The Importance of Leadership in Marketing For Your Fast-Growth Company
Not every startup is considered “fast-growth” but the ones that often stay in the high-risk, high-reward mode for a long time.
Not every startup is considered “fast-growth” but the ones that often stay in the high-risk, high-reward mode for a long time. There’s a lot to gain and even more to lose if managed improperly:
“These types of businesses often start fast and never let up, which stresses a startup financially and can leave its owners emotionally drained. To maintain an advantage, they need to have the proper building blocks in place in order to go full speed ahead with the best chances for success,” says Rory O’Shea Say, a faculty member at Smurfit Graduate School of Business.
This makes leadership a critical part of the business. It’s the leaders—managers, c-suite, and founders—who create the necessary structure, manage budgets and encourage innovation.
Everyone feels the stress of a high-growth startup, especially the marketing department, who works to gain new customers quickly and effectively, while building brand authority, voice and impressions. As such, leadership is necessary—learn why and how.
Create Structure
It’s the job of leadership to: Structure the team so the workload is dispersed appropriately. Startups have a reputation for requiring employees to wear multiple hats—and yours probably can, and already do—but put too much load on one or a few people, and you risk losing them.
A fast-growth company can quickly become challenging to manage as hiring increases and the business has to handle an influx of new clients and adapt new processes.
As such, leadership is important in creating and maintaining structure so the work load doesn’t fall on too few people: “… You have to find a way to deal with added complexity that acknowledges and incorporates human limits,” according to How to Manage Your Startup’s Fast Growth.
In marketing, this structure becomes even more important. As a diverse team of people, including those in paid advertising, organic advertising, content and editorial, social media, internal communications, and PR, there are already many tasks being shared. Structure ensures work falls on the right people.
Manage Finances
It’s the job of leadership to: Manage spending as it increases, ensuring that the extra money spent is yielding positive ROI. If not, head back to the drawing board to figure out what’s wrong and where you can pivot.
Knowing your numbers is critical, whether you’re the CEO, CFO or marketing manager: “You must know your numbers inside and out. Integrating the financial performance and metrics of your business into everything you do is a must! If you don’t know how to do that, hire someone who does and learn,” says Ted Rollins, global entrepreneur.

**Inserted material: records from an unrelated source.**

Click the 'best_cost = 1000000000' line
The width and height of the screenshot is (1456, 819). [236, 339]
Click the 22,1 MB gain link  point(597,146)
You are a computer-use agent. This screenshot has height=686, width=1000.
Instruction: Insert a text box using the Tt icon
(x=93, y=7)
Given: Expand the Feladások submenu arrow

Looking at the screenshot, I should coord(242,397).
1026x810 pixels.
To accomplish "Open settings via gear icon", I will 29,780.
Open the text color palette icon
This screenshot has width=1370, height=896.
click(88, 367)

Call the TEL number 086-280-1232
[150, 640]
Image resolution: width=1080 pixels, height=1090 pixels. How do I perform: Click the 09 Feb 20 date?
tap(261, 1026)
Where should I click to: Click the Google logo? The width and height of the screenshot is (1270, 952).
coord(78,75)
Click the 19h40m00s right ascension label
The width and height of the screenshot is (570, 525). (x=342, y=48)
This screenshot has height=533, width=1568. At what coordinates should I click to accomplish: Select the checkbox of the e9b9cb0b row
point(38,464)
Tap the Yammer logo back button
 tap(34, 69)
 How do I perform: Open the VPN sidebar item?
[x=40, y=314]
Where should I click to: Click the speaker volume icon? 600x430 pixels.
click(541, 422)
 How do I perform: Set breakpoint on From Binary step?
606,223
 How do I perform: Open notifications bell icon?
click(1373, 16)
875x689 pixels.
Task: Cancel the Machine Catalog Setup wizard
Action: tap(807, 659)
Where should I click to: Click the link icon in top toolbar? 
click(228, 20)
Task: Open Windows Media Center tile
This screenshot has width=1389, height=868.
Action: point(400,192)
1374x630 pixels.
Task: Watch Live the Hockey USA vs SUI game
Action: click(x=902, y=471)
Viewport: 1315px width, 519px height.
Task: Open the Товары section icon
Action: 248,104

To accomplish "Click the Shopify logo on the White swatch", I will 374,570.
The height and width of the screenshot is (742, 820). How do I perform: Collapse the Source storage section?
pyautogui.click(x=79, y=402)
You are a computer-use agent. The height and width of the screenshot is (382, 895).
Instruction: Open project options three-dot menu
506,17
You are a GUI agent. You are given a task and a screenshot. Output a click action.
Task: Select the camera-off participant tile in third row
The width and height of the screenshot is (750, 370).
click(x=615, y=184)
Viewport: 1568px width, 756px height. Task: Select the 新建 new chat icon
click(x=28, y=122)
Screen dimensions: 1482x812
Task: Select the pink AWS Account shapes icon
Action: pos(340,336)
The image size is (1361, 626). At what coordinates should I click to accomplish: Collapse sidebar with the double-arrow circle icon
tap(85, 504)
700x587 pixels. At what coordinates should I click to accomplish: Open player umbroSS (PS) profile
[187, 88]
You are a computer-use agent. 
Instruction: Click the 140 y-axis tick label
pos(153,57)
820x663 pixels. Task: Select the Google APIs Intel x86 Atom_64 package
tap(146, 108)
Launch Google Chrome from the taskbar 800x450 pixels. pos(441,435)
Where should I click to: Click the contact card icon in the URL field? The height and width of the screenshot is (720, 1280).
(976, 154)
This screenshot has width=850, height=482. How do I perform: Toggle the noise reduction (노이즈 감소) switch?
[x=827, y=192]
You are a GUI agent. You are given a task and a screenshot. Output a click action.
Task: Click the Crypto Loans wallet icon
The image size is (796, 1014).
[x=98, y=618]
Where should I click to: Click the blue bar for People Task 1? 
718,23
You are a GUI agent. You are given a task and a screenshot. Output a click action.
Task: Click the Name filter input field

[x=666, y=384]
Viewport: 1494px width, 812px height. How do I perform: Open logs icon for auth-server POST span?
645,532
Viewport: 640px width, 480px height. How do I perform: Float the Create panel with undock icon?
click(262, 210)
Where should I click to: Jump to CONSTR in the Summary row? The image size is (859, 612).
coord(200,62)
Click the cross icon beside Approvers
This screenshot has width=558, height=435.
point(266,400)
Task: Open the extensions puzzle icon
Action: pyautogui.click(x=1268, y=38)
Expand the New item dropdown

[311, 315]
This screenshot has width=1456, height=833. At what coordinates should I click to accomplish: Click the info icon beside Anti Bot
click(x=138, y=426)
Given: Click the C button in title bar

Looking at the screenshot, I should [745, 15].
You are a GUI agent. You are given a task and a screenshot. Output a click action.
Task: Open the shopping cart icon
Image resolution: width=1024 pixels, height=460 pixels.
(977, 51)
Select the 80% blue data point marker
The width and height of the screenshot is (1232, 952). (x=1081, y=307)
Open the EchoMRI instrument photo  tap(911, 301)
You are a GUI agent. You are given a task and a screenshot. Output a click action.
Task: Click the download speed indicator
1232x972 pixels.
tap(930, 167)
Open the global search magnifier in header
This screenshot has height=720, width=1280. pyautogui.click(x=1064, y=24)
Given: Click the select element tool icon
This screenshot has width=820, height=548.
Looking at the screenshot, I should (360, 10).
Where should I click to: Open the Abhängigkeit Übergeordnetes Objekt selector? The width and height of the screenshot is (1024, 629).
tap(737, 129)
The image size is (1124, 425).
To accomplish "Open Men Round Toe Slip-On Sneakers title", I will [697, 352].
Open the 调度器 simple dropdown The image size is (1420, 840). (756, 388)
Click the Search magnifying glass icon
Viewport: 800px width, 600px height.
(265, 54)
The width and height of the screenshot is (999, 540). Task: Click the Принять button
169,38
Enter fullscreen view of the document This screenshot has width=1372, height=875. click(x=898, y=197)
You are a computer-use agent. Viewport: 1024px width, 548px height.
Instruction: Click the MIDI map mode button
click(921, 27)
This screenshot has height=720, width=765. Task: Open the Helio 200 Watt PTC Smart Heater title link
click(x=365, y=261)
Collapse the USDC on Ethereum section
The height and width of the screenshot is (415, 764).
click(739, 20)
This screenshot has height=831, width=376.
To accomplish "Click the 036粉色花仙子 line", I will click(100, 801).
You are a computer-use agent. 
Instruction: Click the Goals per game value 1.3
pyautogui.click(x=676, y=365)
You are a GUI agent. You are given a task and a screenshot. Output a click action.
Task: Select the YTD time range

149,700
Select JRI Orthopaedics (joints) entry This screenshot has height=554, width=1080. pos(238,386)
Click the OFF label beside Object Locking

As a leader in the marketing department, you’re managing a variety of budgets. As the business grows, increases in spending might include new employees, more paid advertising to target new audiences, or even acquiring email lists to reach more customers.
While everyone may track and maintain spending in their departments, it’s your job to track the changes, calculate how they fit into the growth of the company, and decide whether or not that extra money is being spent well.
Balance Innovation and Risk
It’s the job of leadership to: Put metrics in place for testing and tracking new ideas. Data never lies and will paint a clear picture of how your innovation is paying off—did you drive more leads using this method than others? Was it more cost effective? Did it come at the cost of more labor? Leadership assesses this information and manages the team and ideas accordingly.
Leadership is critical in finding a balance between innovation and risk. In a fast-growth startup, innovation is happening all around you—whether or not the ideas that come from it are valuable to the business is up to you.
Developing a culture of testing and tracking is the best way to balance innovation and risk. You can keep close tabs on new marketing initiatives and then use this data to determine if a new idea is worth testing or not.
Stay Agile
It’s the job of leadership to: Identify new marketing opportunities that can be tested quickly and effectively. Be open to trying new ideas—they may or may not work, but being agile and flexible in trying them is what’s most important.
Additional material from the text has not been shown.